This salad is great! My husband wants to eat it every day forever!
| Yield | |
|---|---|
| Prep time | 30 minutes |
| 2 | chicken breasts (boneless, skinless) | |
| 2 | avocados | |
| 2 | tomatoes (medium to large ) | |
| 2 | ears of corn | |
| 1 | shallot (or slice of a white onion) | |
| 2 | Pinch | cumin |
| 2 | Pinch | chili powder |
| 2 | Pinch | cayenne pepper |
| 1 | Tablespoon | olive oil |
| 1 | Tablespoon (Metric) | butter |
| ranch dressing | ||
| chipotle tobasco sauce |
1. Pound chicken breasts to even thickness between layers of cling film. Sprinkle cumin, chili powder, and cayenne pepper over one side of the chicken.
2. Heat olive oil in a skillet, and lay chicken in, seasoned side down. Season the second side.
3. While the chicken is cooking, cut the kernels off of the ears of corn.
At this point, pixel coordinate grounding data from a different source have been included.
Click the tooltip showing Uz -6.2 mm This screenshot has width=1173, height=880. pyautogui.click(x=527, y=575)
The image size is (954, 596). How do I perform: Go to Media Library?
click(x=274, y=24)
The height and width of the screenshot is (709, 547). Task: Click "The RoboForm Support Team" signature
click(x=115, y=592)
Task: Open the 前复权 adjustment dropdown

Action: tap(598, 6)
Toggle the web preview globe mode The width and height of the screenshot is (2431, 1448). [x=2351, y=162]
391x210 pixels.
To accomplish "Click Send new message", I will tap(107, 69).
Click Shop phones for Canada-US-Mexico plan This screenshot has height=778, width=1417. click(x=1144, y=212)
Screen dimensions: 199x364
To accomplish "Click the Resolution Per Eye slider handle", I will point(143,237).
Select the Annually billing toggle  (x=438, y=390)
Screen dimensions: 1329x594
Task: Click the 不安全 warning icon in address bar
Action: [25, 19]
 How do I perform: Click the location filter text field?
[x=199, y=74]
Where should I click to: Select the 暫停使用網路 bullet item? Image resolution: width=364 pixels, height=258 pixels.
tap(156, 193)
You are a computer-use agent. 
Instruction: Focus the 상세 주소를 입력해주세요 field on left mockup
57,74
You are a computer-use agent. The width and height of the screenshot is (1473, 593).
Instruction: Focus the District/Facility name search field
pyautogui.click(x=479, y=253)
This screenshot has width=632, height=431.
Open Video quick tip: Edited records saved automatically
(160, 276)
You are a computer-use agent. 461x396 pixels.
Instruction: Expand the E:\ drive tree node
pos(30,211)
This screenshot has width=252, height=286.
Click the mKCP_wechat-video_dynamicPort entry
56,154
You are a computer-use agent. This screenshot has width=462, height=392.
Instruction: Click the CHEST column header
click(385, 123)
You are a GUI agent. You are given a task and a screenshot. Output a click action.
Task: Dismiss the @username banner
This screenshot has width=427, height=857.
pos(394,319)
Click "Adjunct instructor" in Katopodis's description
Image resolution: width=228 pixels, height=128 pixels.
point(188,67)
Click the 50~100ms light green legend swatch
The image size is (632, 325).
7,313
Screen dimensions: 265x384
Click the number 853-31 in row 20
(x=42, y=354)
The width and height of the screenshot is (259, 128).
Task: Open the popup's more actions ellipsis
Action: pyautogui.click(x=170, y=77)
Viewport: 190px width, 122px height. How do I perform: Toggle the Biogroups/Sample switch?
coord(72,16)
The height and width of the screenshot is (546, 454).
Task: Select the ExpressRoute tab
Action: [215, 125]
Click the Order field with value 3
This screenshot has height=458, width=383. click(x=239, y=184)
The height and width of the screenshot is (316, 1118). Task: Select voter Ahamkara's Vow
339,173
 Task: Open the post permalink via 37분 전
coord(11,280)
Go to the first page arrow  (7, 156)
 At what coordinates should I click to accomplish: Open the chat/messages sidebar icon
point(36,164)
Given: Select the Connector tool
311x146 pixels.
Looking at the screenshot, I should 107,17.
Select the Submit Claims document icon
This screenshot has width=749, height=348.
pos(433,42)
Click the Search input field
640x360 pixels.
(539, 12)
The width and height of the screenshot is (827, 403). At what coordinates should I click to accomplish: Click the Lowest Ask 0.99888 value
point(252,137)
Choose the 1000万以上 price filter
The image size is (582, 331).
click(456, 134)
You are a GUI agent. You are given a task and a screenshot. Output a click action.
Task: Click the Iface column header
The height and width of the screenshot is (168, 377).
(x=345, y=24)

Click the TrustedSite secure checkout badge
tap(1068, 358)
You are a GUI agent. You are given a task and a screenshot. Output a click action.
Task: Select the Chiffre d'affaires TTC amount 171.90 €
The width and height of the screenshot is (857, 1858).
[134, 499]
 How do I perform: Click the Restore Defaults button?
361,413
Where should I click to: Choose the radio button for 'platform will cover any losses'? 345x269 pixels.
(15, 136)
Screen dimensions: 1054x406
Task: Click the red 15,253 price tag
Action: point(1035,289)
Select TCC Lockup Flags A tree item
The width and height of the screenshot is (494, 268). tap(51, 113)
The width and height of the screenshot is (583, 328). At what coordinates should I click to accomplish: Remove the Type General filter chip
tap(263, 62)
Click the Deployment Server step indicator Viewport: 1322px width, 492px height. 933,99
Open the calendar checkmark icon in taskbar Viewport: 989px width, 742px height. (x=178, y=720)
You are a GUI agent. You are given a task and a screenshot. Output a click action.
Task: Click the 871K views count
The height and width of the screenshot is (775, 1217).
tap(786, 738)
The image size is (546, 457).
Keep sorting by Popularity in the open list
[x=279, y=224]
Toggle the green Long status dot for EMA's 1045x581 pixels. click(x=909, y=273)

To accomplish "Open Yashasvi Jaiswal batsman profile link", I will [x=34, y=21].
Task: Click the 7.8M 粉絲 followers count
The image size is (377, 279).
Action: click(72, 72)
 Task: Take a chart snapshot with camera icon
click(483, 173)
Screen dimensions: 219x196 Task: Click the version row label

4. When the chicken is cooked through, remove from the skillet, cover with aluminum foil. Wipe the skillet out, heat the butter, and add the corn kernels. Keep an eye on it and stir occasionally.
5. While the corn sautes, chop avocado, tomato, and chicken into bite size pieces, about an inch cubed or so, and arrange on plates. Finely mince shallot or onion and set aside.
6. When corn is cooked through and starting to caramelize, remove from heat and sprinkle it and the onion/shallot over the plated salads.
7. Dress salads with ranch and chipotle sauce to taste- it doesn't take much!